Valori nutrizionali 
E’ particolarmente nutriente (288 kcal/100 g.) per la presenza di 17 g. di proteine, 24 g. di grassi (soprattutto acidi grassi insaturi ed acidi grassi a corta catena); la percentuale di colesterolo non supera i 50/60 mg, pochissimo il lattosio (0,4 g). La Mozzarella di Bufala Campana Dop è meno calorica di altri formaggi.

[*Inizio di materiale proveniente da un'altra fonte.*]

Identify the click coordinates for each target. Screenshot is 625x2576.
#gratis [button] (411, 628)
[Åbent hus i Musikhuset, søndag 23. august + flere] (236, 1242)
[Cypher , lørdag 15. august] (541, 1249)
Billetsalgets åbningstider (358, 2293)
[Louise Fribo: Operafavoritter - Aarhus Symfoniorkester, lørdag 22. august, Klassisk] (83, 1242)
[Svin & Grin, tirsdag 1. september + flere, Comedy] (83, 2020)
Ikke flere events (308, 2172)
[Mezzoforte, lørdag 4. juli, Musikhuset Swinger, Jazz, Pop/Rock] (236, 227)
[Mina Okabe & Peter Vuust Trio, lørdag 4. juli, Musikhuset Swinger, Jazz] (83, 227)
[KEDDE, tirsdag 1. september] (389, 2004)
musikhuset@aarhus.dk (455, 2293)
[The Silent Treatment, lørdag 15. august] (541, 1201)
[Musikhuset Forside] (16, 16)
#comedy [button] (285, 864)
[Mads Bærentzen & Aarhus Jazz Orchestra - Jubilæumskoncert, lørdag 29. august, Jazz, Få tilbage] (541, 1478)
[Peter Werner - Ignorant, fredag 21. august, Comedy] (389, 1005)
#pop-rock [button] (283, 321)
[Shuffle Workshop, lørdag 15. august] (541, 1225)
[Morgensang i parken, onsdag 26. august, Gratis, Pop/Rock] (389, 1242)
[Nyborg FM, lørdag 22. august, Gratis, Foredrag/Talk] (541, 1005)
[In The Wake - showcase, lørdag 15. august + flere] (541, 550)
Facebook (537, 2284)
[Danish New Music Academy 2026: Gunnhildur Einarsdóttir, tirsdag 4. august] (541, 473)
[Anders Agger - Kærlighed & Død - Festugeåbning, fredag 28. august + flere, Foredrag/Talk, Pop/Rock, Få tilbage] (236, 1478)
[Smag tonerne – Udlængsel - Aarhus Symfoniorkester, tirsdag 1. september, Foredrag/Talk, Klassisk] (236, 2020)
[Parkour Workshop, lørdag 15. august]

Come si riconosce e si conserva
In commercio: solo il prodotto confezionato (buste, vaschette, bicchieri, ecc.), recante il marchio (con sotto le indicazioni di legge) e la scritta Mozzarella di Bufala Campana (seguita da Denominazione di Origine Protetta).
In tavola: verificando il colore bianco porcellana, superficie liscia, consistenza elastica, fuoriuscita di sierosità biancastra al taglio, sapore deciso ma delicato. 
Si consiglia di consumarla il giorno stesso dell’acquisto o conservarla in ambiente fresco (10° ÷ 17 °C), sempre immersa nel suo liquido di governo. Se messa in frigo, occorre tirarla fuori con molto anticipo per consumarla a temperatura ambiente.

Alcuni dati 
La Mozzarella di Bufala Campana è il più importante marchio Dop del centro-sud Italia. Nel 2011 ne sono state prodotti 37 milioni e 500 mila kg (+1,30% rispetto al 2010, anno record), di cui il 25% esportato (+5% sul 2010), principalmente in Francia, Germania, Stati Uniti, Gran Bretagna, Svizzera e Giappone. Nel 2011 balzo in avanti nel valore del fatturato alla produzione (+4,5%), passato da 306 milioni a circa 320 milioni di euro.

Ricette 
Il modo migliore per esaltare le sue caratteristiche è consumarla al naturale, oppure accompagnata con dell’insalata o dei pomodori (la ‘caprese’), ma anche abbinata con del prosciutto crudo (antipasto all’italiana) o con melone bianco. 
Ottima in insalate di pasta, tagliata a dadini; ma sempre al crudo. Se proprio deve essere cucinata, allora la pizza è la sua espressione più tradizionale.